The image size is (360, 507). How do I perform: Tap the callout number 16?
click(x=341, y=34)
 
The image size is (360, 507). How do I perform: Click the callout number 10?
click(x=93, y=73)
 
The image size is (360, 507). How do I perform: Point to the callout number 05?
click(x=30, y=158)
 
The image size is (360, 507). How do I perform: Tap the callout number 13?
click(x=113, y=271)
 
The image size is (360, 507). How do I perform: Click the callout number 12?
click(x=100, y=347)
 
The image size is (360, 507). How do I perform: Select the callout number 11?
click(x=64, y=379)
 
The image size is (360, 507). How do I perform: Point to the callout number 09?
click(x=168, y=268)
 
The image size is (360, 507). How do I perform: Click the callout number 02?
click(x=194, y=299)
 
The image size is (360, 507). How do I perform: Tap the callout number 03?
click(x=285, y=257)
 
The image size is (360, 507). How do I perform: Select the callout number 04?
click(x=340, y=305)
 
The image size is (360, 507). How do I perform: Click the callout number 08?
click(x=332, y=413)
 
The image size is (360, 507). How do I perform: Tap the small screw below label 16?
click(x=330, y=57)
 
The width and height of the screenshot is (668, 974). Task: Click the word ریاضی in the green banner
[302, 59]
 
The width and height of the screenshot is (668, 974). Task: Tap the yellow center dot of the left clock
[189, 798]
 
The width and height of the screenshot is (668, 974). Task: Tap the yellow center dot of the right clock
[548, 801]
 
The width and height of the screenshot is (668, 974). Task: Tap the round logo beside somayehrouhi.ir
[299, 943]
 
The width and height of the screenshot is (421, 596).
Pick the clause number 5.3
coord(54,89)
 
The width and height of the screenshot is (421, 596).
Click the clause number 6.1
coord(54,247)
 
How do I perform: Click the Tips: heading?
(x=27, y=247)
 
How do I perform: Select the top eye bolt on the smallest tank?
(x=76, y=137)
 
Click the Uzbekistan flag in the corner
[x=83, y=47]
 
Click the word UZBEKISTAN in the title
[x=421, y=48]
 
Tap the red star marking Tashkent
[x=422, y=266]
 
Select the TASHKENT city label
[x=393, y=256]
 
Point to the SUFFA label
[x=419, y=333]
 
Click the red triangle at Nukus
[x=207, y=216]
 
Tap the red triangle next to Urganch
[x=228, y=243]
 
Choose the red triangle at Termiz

__Set task__.
Convert everything from the line containing "Point to the SUFFA label" down to the end of the rows into a JSON list of strings, one string per line, leaving out blank lines.

__Answer for this exercise__.
[
  "Point to the SUFFA label",
  "[x=419, y=333]",
  "Click the red triangle at Nukus",
  "[x=207, y=216]",
  "Tap the red triangle next to Urganch",
  "[x=228, y=243]",
  "Choose the red triangle at Termiz"
]